Hace dos semanas escribí sobre la “nueva normalidad” y la posibilidad que la realidad post-confinamiento planteaba respecto a las protestas y manifestaciones violentas contra los abusos del poder.
Tras los levantamientos alrededor del mundo contra regímenes autoritarios que han promovido la desigualdad durante décadas; tras el enfrentamiento de las mujeres contra un sistema indolente al enojo y la indignación por la violencia machista y los feminicidios y la impunidad de sus perpetradores; tras la rabia acumulada por años de sangre y sistemas incapaces de generar estrategias efectivas de impartición de justicia, el virus y su mecánica intrínseca de disolución de las reuniones masivas parecían ajustarse a la agenda del poder: el confinamiento, la disolución del espacio público como lugar de reunión y, sobretodo, el miedo al contagio, parecían poner en el horizonte nuevas formas de protesta menos efectistas.

• **Datos a examinar**:
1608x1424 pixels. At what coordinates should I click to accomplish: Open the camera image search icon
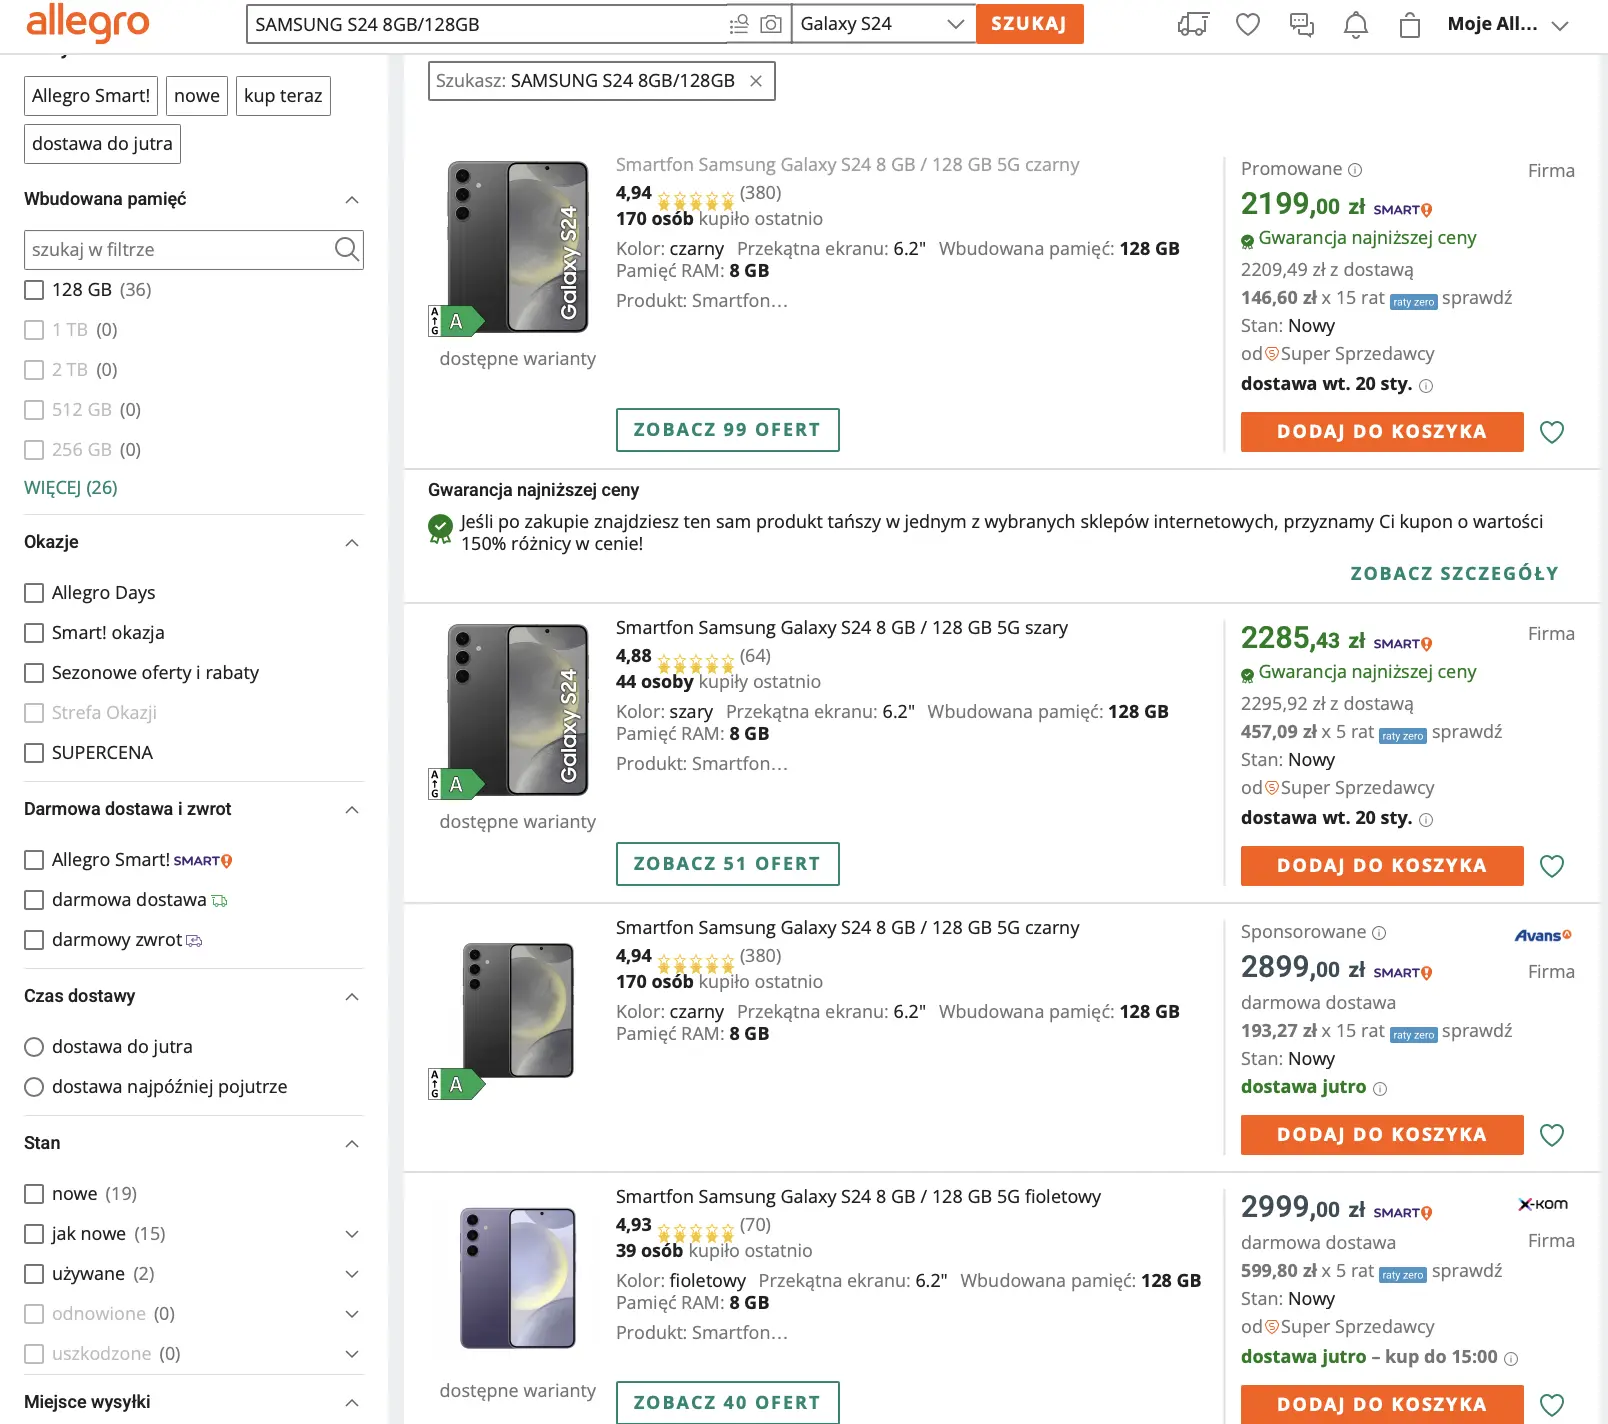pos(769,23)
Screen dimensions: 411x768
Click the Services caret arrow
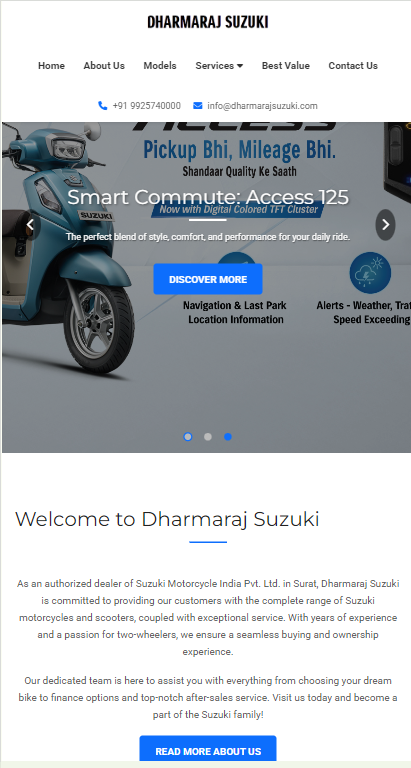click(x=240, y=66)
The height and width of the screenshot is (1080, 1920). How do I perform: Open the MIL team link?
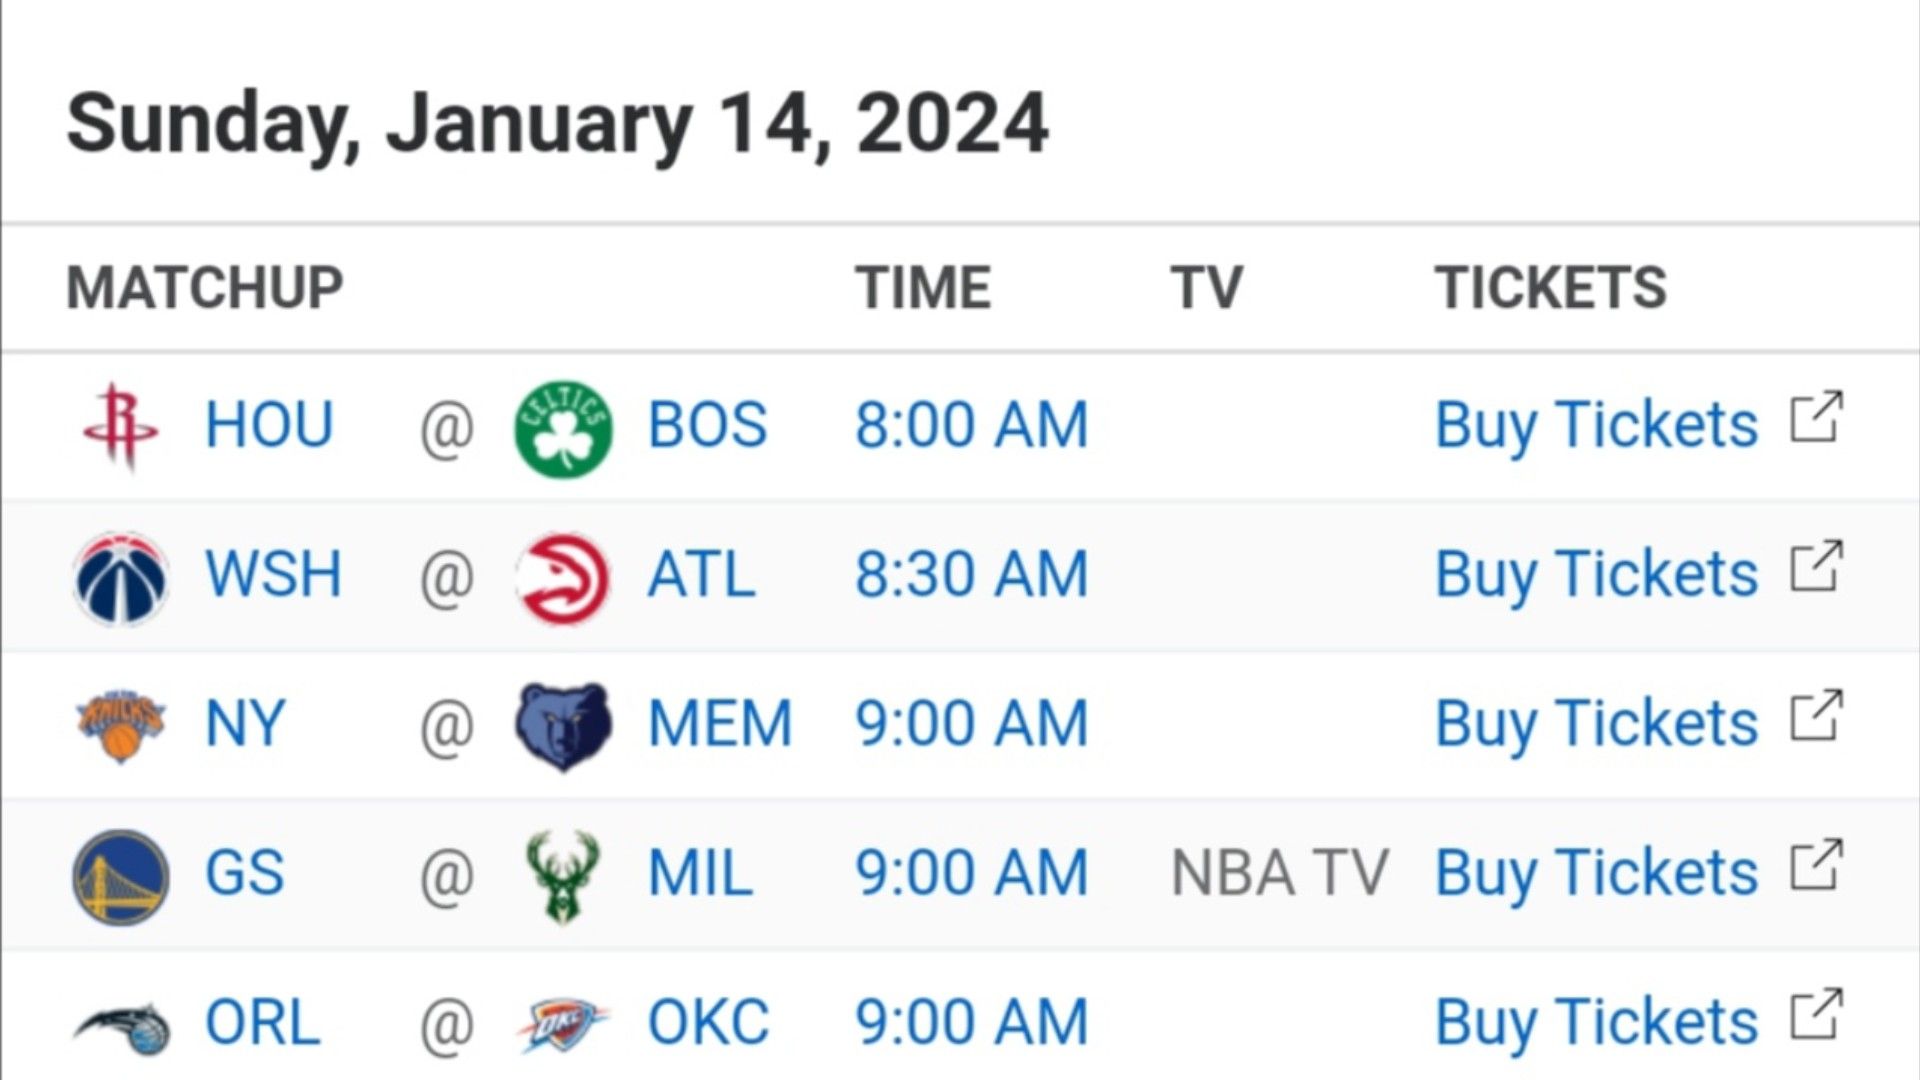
---
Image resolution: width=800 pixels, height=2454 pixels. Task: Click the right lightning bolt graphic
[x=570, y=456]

• **Detalles de la tarea**: ¿Puedes devolver, copiado al pie de la letra, el pasaje del texto extraído que va de «Tras los levantamientos» a «protesta menos efectistas.»? Los datos no tienen relación con el texto extraído.

• **Solución redactada**:
Tras los levantamientos alrededor del mundo contra regímenes autoritarios que han promovido la desigualdad durante décadas; tras el enfrentamiento de las mujeres contra un sistema indolente al enojo y la indignación por la violencia machista y los feminicidios y la impunidad de sus perpetradores; tras la rabia acumulada por años de sangre y sistemas incapaces de generar estrategias efectivas de impartición de justicia, el virus y su mecánica intrínseca de disolución de las reuniones masivas parecían ajustarse a la agenda del poder: el confinamiento, la disolución del espacio público como lugar de reunión y, sobretodo, el miedo al contagio, parecían poner en el horizonte nuevas formas de protesta menos efectistas.